## Extracted material

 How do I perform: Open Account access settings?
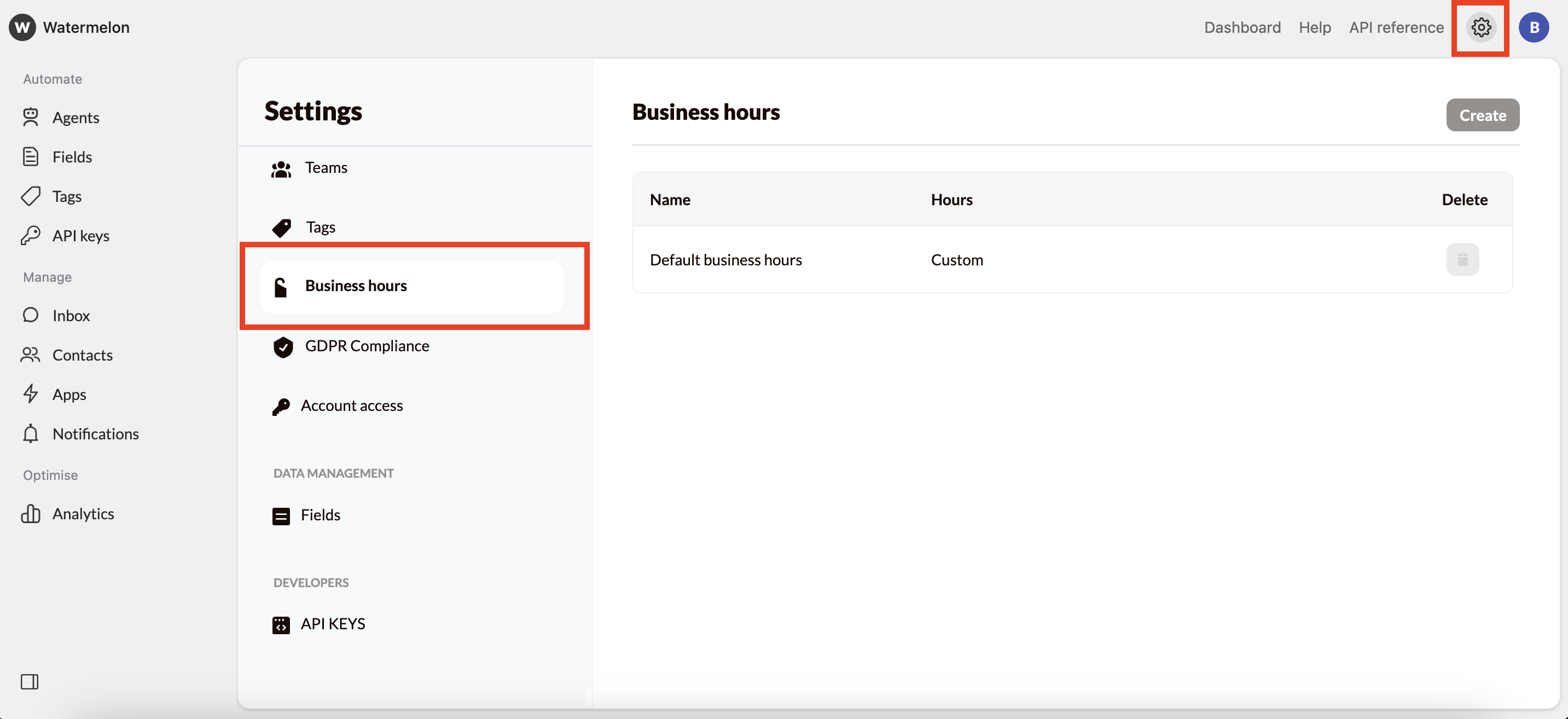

---

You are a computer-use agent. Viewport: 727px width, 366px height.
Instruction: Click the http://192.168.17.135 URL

--

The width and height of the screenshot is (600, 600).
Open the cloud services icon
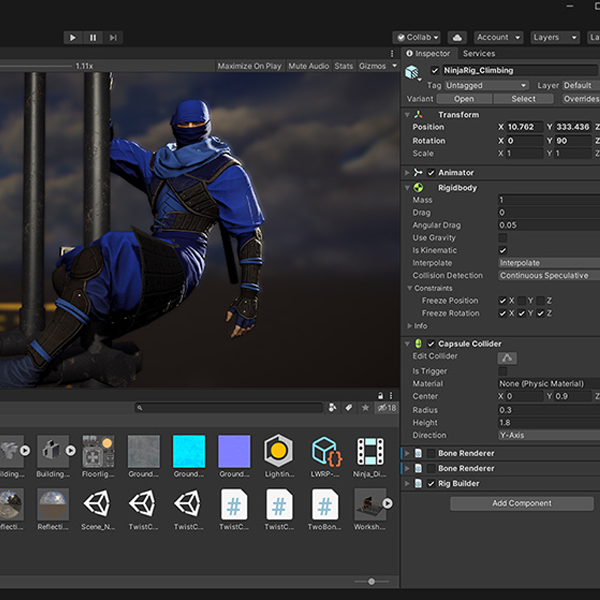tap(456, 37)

## Problem description
Rewrite the stretch from the line containing "You are a computer-use" through the line containing "Instruction: Click the" as a JSON list of strings, one string per line, omitting any blank lines.

## Output of the exercise
[
  "You are a computer-use agent. Viewport: 727px width, 366px height.",
  "Instruction: Click the http://192.168.17.135 URL"
]